Task directions: An exact reproduction of all the entries is what the answer must contain.

The records:
=== Begin Enclosure ===

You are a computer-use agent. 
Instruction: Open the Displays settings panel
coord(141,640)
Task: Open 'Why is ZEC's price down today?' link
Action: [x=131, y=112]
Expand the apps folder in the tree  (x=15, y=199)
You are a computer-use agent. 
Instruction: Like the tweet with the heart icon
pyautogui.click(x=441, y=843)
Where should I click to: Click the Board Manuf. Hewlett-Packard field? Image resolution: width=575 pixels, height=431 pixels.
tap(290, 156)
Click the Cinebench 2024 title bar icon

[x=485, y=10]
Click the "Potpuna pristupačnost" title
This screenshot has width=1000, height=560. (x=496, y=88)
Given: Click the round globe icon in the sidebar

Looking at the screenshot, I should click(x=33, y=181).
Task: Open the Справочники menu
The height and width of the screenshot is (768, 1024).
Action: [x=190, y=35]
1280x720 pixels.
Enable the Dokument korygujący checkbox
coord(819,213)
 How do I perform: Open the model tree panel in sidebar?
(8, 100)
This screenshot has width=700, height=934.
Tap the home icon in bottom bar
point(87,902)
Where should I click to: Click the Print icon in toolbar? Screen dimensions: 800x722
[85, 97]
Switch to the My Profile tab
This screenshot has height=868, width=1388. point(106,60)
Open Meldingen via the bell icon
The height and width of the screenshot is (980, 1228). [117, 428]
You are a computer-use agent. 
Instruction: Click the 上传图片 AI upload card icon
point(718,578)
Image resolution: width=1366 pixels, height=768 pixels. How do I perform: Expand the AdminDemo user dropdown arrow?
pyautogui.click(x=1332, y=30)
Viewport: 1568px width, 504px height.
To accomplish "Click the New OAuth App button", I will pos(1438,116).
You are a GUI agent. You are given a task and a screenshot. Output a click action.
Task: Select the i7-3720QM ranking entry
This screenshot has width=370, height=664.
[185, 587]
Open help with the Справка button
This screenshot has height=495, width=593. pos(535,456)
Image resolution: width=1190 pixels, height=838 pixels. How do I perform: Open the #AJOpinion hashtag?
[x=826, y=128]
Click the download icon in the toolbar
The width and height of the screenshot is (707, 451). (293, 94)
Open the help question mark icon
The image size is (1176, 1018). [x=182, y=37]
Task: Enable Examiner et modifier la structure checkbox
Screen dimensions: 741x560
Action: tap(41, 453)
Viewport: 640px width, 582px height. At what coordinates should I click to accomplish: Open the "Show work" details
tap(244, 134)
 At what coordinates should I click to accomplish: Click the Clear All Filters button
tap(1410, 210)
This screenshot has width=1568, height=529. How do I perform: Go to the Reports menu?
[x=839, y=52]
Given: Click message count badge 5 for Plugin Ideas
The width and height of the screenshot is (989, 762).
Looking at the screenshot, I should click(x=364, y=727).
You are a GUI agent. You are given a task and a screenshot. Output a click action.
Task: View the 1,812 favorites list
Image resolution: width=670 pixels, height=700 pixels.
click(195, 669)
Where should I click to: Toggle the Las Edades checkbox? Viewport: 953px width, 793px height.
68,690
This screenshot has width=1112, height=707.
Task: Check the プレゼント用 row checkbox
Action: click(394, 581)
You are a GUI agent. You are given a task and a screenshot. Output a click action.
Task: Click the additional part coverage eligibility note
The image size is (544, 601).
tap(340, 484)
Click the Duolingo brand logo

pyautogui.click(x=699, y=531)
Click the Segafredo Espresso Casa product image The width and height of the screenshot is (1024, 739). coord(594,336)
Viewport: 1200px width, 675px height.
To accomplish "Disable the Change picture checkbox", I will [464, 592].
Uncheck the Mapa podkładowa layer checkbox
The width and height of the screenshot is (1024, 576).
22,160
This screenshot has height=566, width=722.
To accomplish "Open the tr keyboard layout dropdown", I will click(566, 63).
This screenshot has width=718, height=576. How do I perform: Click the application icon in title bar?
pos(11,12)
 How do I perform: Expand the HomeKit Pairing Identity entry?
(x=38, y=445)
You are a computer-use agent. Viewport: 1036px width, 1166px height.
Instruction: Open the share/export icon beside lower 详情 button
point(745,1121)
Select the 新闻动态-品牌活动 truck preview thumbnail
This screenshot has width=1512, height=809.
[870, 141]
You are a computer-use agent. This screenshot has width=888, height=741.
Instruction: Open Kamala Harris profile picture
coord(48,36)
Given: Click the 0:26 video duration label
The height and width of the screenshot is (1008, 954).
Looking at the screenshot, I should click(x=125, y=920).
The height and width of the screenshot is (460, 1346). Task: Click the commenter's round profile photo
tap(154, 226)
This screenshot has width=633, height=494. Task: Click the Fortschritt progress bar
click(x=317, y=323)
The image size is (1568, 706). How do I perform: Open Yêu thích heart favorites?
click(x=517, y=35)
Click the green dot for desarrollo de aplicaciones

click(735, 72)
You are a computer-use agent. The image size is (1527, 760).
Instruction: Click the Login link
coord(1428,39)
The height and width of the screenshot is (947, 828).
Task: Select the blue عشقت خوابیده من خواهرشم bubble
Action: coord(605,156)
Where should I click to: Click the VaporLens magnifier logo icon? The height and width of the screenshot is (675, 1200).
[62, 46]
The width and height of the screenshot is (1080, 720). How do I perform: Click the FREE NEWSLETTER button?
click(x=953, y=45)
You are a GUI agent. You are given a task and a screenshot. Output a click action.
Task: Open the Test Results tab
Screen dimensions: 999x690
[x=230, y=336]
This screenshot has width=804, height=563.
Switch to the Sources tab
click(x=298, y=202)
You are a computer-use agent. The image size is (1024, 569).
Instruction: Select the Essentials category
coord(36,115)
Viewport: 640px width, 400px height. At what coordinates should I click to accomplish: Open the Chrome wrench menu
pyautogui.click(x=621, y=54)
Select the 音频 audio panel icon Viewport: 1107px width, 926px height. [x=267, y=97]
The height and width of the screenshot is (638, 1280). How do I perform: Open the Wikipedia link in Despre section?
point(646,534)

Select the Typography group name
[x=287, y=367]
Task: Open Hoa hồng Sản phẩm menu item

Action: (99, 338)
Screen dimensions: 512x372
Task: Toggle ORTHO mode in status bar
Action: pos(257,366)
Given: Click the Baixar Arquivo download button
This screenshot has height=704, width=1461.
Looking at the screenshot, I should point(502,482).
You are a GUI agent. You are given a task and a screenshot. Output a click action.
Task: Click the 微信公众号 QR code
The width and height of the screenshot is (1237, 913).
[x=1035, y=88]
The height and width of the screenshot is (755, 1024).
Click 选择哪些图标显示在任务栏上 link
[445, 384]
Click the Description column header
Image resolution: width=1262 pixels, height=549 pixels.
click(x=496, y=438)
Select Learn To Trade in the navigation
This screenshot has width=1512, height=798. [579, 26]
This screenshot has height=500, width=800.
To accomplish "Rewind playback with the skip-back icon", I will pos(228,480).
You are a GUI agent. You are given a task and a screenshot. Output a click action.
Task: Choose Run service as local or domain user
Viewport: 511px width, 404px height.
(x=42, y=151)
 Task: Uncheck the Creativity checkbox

=== End Enclosure ===

Result of the exercise:
You are a computer-use agent. 
Instruction: Open the Displays settings panel
coord(141,640)
Task: Open 'Why is ZEC's price down today?' link
Action: [x=131, y=112]
Expand the apps folder in the tree  (x=15, y=199)
You are a computer-use agent. 
Instruction: Like the tweet with the heart icon
pyautogui.click(x=441, y=843)
Where should I click to: Click the Board Manuf. Hewlett-Packard field? Image resolution: width=575 pixels, height=431 pixels.
tap(290, 156)
Click the Cinebench 2024 title bar icon

[x=485, y=10]
Click the "Potpuna pristupačnost" title
This screenshot has width=1000, height=560. (x=496, y=88)
Given: Click the round globe icon in the sidebar

Looking at the screenshot, I should click(x=33, y=181).
Task: Open the Справочники menu
The height and width of the screenshot is (768, 1024).
Action: [x=190, y=35]
1280x720 pixels.
Enable the Dokument korygujący checkbox
coord(819,213)
 How do I perform: Open the model tree panel in sidebar?
(8, 100)
This screenshot has width=700, height=934.
Tap the home icon in bottom bar
point(87,902)
Where should I click to: Click the Print icon in toolbar? Screen dimensions: 800x722
[85, 97]
Switch to the My Profile tab
This screenshot has height=868, width=1388. point(106,60)
Open Meldingen via the bell icon
The height and width of the screenshot is (980, 1228). [117, 428]
You are a computer-use agent. 
Instruction: Click the 上传图片 AI upload card icon
point(718,578)
Image resolution: width=1366 pixels, height=768 pixels. How do I perform: Expand the AdminDemo user dropdown arrow?
pyautogui.click(x=1332, y=30)
Viewport: 1568px width, 504px height.
To accomplish "Click the New OAuth App button", I will pos(1438,116).
You are a GUI agent. You are given a task and a screenshot. Output a click action.
Task: Select the i7-3720QM ranking entry
This screenshot has width=370, height=664.
[185, 587]
Open help with the Справка button
This screenshot has height=495, width=593. pos(535,456)
Image resolution: width=1190 pixels, height=838 pixels. How do I perform: Open the #AJOpinion hashtag?
[x=826, y=128]
Click the download icon in the toolbar
The width and height of the screenshot is (707, 451). (293, 94)
Open the help question mark icon
The image size is (1176, 1018). [x=182, y=37]
Task: Enable Examiner et modifier la structure checkbox
Screen dimensions: 741x560
Action: tap(41, 453)
Viewport: 640px width, 582px height. At what coordinates should I click to accomplish: Open the "Show work" details
tap(244, 134)
 At what coordinates should I click to accomplish: Click the Clear All Filters button
tap(1410, 210)
This screenshot has width=1568, height=529. How do I perform: Go to the Reports menu?
[x=839, y=52]
Given: Click message count badge 5 for Plugin Ideas
The width and height of the screenshot is (989, 762).
Looking at the screenshot, I should click(x=364, y=727).
You are a GUI agent. You are given a task and a screenshot. Output a click action.
Task: View the 1,812 favorites list
Image resolution: width=670 pixels, height=700 pixels.
click(195, 669)
Where should I click to: Toggle the Las Edades checkbox? Viewport: 953px width, 793px height.
68,690
This screenshot has width=1112, height=707.
Task: Check the プレゼント用 row checkbox
Action: click(394, 581)
You are a GUI agent. You are given a task and a screenshot. Output a click action.
Task: Click the additional part coverage eligibility note
The image size is (544, 601).
tap(340, 484)
Click the Duolingo brand logo

pyautogui.click(x=699, y=531)
Click the Segafredo Espresso Casa product image The width and height of the screenshot is (1024, 739). coord(594,336)
Viewport: 1200px width, 675px height.
To accomplish "Disable the Change picture checkbox", I will [464, 592].
Uncheck the Mapa podkładowa layer checkbox
The width and height of the screenshot is (1024, 576).
22,160
This screenshot has height=566, width=722.
To accomplish "Open the tr keyboard layout dropdown", I will click(566, 63).
This screenshot has width=718, height=576. How do I perform: Click the application icon in title bar?
pos(11,12)
 How do I perform: Expand the HomeKit Pairing Identity entry?
(x=38, y=445)
You are a computer-use agent. Viewport: 1036px width, 1166px height.
Instruction: Open the share/export icon beside lower 详情 button
point(745,1121)
Select the 新闻动态-品牌活动 truck preview thumbnail
This screenshot has width=1512, height=809.
[870, 141]
You are a computer-use agent. This screenshot has width=888, height=741.
Instruction: Open Kamala Harris profile picture
coord(48,36)
Given: Click the 0:26 video duration label
The height and width of the screenshot is (1008, 954).
Looking at the screenshot, I should click(x=125, y=920).
The height and width of the screenshot is (460, 1346). Task: Click the commenter's round profile photo
tap(154, 226)
This screenshot has width=633, height=494. Task: Click the Fortschritt progress bar
click(x=317, y=323)
The image size is (1568, 706). How do I perform: Open Yêu thích heart favorites?
click(x=517, y=35)
Click the green dot for desarrollo de aplicaciones

click(735, 72)
You are a computer-use agent. The image size is (1527, 760).
Instruction: Click the Login link
coord(1428,39)
The height and width of the screenshot is (947, 828).
Task: Select the blue عشقت خوابیده من خواهرشم bubble
Action: coord(605,156)
Where should I click to: Click the VaporLens magnifier logo icon? The height and width of the screenshot is (675, 1200).
[62, 46]
The width and height of the screenshot is (1080, 720). How do I perform: Click the FREE NEWSLETTER button?
click(x=953, y=45)
You are a GUI agent. You are given a task and a screenshot. Output a click action.
Task: Open the Test Results tab
Screen dimensions: 999x690
[x=230, y=336]
This screenshot has width=804, height=563.
Switch to the Sources tab
click(x=298, y=202)
You are a computer-use agent. The image size is (1024, 569).
Instruction: Select the Essentials category
coord(36,115)
Viewport: 640px width, 400px height. At what coordinates should I click to accomplish: Open the Chrome wrench menu
pyautogui.click(x=621, y=54)
Select the 音频 audio panel icon Viewport: 1107px width, 926px height. [x=267, y=97]
The height and width of the screenshot is (638, 1280). How do I perform: Open the Wikipedia link in Despre section?
point(646,534)

Select the Typography group name
[x=287, y=367]
Task: Open Hoa hồng Sản phẩm menu item

Action: (99, 338)
Screen dimensions: 512x372
Task: Toggle ORTHO mode in status bar
Action: pos(257,366)
Given: Click the Baixar Arquivo download button
This screenshot has height=704, width=1461.
Looking at the screenshot, I should point(502,482).
You are a GUI agent. You are given a task and a screenshot. Output a click action.
Task: Click the 微信公众号 QR code
The width and height of the screenshot is (1237, 913).
[x=1035, y=88]
The height and width of the screenshot is (755, 1024).
Click 选择哪些图标显示在任务栏上 link
[445, 384]
Click the Description column header
Image resolution: width=1262 pixels, height=549 pixels.
click(x=496, y=438)
Select Learn To Trade in the navigation
This screenshot has width=1512, height=798. [579, 26]
This screenshot has height=500, width=800.
To accomplish "Rewind playback with the skip-back icon", I will pos(228,480).
You are a GUI agent. You are given a task and a screenshot. Output a click action.
Task: Choose Run service as local or domain user
Viewport: 511px width, 404px height.
(x=42, y=151)
 Task: Uncheck the Creativity checkbox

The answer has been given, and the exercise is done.